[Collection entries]

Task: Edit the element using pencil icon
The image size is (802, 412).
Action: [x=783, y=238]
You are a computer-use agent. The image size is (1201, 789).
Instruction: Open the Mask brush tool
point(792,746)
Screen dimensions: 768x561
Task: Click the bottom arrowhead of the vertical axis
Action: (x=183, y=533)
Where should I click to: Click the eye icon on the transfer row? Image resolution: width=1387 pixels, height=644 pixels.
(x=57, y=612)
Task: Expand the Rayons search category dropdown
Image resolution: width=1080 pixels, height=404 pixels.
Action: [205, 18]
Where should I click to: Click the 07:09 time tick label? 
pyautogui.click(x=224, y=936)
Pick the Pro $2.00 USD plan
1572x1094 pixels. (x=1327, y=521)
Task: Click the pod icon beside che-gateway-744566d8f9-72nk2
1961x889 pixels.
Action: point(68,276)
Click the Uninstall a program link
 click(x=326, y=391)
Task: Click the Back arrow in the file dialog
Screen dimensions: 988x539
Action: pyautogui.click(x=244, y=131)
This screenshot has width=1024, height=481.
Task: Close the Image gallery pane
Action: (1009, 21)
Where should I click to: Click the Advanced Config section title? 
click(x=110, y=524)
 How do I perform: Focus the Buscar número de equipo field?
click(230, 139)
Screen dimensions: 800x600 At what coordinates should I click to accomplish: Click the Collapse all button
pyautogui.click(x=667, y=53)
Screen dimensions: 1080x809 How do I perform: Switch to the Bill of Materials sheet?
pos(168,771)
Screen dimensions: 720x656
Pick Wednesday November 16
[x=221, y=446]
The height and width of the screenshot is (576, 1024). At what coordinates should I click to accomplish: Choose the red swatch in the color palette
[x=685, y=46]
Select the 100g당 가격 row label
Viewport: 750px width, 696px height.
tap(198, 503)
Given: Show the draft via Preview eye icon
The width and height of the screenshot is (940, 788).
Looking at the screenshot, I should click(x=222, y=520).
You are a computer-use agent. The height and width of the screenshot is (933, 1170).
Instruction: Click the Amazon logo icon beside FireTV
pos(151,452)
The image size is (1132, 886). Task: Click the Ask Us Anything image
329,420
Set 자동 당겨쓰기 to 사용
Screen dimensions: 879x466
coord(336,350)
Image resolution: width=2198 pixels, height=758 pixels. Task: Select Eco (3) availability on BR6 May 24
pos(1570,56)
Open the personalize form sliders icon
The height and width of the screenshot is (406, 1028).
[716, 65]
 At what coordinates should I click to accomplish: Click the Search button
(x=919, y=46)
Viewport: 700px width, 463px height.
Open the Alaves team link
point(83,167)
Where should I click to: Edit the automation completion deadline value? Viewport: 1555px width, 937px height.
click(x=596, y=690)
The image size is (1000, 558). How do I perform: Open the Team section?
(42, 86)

### Required action
Lines with the word "computer" in them should be copied from the preceding records.

### Exercise response
You are a computer-use agent. The image size is (1201, 789).
You are a computer-use agent. The height and width of the screenshot is (933, 1170).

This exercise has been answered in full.